> _Entries supplied_
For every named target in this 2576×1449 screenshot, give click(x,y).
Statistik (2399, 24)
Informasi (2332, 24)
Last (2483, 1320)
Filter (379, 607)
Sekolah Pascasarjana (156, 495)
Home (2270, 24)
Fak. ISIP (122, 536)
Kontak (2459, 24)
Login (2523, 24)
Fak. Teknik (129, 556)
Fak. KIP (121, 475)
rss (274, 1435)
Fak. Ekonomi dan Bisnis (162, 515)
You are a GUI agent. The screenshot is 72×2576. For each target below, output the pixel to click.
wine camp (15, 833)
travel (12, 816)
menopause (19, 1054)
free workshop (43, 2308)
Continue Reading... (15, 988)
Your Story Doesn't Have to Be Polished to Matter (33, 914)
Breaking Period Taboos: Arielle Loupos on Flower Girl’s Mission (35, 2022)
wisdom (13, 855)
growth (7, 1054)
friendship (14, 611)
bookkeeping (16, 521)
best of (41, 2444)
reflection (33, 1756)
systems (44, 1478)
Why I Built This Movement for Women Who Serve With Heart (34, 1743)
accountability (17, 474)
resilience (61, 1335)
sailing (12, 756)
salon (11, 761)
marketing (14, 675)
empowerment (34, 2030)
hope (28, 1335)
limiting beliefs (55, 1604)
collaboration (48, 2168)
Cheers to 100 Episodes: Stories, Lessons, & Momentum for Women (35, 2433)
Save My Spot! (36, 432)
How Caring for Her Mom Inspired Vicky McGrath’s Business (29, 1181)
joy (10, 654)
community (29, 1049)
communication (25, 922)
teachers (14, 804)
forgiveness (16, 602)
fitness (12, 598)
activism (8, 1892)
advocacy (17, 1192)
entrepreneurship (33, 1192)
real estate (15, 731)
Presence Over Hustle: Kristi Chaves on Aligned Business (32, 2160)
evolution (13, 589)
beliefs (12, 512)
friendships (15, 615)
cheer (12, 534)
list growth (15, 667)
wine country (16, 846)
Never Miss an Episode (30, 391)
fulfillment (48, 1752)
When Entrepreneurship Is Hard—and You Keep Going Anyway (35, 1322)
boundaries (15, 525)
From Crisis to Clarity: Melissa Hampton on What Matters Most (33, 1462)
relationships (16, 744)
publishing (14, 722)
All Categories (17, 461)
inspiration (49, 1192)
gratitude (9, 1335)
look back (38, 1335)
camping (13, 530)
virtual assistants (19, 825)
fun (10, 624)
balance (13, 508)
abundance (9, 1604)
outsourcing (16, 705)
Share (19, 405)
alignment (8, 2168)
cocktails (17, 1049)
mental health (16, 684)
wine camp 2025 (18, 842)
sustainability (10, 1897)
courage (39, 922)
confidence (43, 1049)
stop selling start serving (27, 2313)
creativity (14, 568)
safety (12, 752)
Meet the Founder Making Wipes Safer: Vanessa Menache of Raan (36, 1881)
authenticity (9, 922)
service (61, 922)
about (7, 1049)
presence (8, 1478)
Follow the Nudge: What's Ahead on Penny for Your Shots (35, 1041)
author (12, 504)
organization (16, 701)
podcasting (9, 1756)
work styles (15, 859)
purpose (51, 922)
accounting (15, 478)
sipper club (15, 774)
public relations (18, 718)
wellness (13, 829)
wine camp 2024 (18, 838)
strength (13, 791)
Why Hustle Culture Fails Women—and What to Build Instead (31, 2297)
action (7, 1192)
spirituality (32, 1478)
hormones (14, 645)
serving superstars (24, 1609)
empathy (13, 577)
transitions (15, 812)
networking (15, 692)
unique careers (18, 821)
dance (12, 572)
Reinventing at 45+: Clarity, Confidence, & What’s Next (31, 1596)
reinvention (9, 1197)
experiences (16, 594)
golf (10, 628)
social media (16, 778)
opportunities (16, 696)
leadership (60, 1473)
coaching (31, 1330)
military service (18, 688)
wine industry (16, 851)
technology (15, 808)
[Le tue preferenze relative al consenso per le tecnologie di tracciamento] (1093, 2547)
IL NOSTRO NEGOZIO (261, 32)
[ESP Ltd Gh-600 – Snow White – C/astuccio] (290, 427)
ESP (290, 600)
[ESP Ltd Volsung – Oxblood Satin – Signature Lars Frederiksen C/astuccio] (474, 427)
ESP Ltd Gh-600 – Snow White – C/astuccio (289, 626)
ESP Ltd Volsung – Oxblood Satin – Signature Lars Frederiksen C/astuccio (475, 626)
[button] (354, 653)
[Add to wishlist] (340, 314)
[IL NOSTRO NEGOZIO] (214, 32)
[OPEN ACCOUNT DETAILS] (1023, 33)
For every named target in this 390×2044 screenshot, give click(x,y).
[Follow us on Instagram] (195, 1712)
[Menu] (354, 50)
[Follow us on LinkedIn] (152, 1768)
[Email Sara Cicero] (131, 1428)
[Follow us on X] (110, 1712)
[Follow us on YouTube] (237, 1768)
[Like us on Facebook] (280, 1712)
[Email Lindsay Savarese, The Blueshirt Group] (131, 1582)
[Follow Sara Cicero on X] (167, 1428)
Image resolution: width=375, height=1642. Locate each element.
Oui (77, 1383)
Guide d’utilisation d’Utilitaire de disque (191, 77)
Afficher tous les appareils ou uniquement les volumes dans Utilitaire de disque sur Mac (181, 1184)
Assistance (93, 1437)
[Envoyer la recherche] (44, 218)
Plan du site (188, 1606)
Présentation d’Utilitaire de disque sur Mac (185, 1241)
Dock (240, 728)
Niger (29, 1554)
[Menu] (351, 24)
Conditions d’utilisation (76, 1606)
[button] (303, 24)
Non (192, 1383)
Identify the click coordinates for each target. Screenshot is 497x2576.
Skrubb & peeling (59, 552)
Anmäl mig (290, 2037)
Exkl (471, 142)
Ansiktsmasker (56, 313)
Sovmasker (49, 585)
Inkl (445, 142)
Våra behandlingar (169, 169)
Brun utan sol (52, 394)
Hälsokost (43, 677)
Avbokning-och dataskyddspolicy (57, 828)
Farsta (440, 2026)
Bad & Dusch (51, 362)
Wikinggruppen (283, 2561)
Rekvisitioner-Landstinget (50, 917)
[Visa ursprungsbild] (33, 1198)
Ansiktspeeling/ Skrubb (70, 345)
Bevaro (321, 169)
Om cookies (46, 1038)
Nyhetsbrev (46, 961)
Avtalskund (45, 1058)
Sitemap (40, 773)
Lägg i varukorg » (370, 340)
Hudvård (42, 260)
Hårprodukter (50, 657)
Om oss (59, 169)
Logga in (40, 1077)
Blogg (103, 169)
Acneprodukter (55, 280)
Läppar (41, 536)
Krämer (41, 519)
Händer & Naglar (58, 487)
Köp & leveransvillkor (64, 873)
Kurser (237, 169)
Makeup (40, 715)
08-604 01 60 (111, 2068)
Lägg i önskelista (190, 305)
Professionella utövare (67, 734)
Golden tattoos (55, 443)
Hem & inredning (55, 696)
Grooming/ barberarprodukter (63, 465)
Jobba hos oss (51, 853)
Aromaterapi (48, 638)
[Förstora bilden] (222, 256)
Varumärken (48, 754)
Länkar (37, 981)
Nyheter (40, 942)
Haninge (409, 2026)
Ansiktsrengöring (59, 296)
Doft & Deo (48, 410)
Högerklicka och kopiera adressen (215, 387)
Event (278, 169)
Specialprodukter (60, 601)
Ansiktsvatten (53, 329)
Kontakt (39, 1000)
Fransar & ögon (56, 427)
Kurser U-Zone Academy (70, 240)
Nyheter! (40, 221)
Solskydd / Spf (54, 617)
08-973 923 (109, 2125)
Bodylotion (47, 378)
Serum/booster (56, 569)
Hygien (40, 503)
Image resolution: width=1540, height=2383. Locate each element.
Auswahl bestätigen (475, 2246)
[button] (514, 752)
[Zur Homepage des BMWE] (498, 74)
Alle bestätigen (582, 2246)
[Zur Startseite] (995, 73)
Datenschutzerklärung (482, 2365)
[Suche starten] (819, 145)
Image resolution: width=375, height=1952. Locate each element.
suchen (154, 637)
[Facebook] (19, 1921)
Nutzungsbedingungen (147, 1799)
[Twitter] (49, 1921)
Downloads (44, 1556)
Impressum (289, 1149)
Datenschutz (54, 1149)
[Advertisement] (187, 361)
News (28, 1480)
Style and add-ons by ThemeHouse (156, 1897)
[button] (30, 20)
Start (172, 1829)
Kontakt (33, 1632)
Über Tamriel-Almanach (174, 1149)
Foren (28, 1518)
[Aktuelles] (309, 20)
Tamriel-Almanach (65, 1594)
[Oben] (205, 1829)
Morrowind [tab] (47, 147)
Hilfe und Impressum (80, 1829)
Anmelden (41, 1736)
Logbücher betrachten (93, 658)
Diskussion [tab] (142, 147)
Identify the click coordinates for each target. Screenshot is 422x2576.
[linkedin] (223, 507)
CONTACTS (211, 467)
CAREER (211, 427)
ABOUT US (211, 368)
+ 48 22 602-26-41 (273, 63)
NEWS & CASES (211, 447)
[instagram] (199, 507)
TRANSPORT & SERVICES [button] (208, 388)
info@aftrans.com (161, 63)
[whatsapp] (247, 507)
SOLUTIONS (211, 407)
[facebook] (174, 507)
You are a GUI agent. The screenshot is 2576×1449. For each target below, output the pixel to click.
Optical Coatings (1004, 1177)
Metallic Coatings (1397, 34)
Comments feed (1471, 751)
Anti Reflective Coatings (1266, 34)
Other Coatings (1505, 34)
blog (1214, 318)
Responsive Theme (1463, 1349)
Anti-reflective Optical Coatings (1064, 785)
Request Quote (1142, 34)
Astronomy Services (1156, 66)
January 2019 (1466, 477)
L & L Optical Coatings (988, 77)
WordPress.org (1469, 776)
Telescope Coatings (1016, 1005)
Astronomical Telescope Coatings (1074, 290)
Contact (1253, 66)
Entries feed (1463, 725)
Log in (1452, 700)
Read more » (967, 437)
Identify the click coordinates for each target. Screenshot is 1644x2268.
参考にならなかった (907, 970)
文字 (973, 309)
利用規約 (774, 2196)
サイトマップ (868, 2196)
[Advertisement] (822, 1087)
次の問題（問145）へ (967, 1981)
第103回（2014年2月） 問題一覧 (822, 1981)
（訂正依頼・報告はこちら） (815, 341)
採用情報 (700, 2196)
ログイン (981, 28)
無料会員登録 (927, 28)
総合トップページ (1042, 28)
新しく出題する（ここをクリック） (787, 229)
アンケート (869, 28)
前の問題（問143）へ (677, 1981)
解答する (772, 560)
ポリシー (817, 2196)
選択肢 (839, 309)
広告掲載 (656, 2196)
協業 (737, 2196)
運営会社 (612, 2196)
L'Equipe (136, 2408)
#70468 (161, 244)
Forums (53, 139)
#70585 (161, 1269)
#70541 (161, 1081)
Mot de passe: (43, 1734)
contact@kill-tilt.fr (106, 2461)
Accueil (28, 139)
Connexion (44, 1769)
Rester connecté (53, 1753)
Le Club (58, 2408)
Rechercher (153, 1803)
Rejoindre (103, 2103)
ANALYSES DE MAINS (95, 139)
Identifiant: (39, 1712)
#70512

> _Problem description_
From the records above, transcribe exactly the run of lines that opens with the line holding "Event (278, 169)" and closes with the line holding "Anti-reflective Optical Coatings (1064, 785)", both included.

> _Result_
Event (278, 169)
Specialprodukter (60, 601)
Ansiktsvatten (53, 329)
Kontakt (39, 1000)
Fransar & ögon (56, 427)
Kurser U-Zone Academy (70, 240)
Nyheter! (40, 221)
Solskydd / Spf (54, 617)
08-973 923 (109, 2125)
Bodylotion (47, 378)
Serum/booster (56, 569)
Hygien (40, 503)
Image resolution: width=1540, height=2383. Locate each element.
Auswahl bestätigen (475, 2246)
[button] (514, 752)
[Zur Homepage des BMWE] (498, 74)
Alle bestätigen (582, 2246)
[Zur Startseite] (995, 73)
Datenschutzerklärung (482, 2365)
[Suche starten] (819, 145)
Image resolution: width=375, height=1952. Locate each element.
suchen (154, 637)
[Facebook] (19, 1921)
Nutzungsbedingungen (147, 1799)
[Twitter] (49, 1921)
Downloads (44, 1556)
Impressum (289, 1149)
Datenschutz (54, 1149)
[Advertisement] (187, 361)
News (28, 1480)
Style and add-ons by ThemeHouse (156, 1897)
[button] (30, 20)
Start (172, 1829)
Kontakt (33, 1632)
Über Tamriel-Almanach (174, 1149)
Foren (28, 1518)
[Aktuelles] (309, 20)
Tamriel-Almanach (65, 1594)
[Oben] (205, 1829)
Morrowind [tab] (47, 147)
Hilfe und Impressum (80, 1829)
Anmelden (41, 1736)
Logbücher betrachten (93, 658)
Diskussion [tab] (142, 147)
Identify the click coordinates for each target. Screenshot is 422x2576.
[linkedin] (223, 507)
CONTACTS (211, 467)
CAREER (211, 427)
ABOUT US (211, 368)
+ 48 22 602-26-41 (273, 63)
NEWS & CASES (211, 447)
[instagram] (199, 507)
TRANSPORT & SERVICES [button] (208, 388)
info@aftrans.com (161, 63)
[whatsapp] (247, 507)
SOLUTIONS (211, 407)
[facebook] (174, 507)
You are a GUI agent. The screenshot is 2576×1449. For each target below, output the pixel to click.
Optical Coatings (1004, 1177)
Metallic Coatings (1397, 34)
Comments feed (1471, 751)
Anti Reflective Coatings (1266, 34)
Other Coatings (1505, 34)
blog (1214, 318)
Responsive Theme (1463, 1349)
Anti-reflective Optical Coatings (1064, 785)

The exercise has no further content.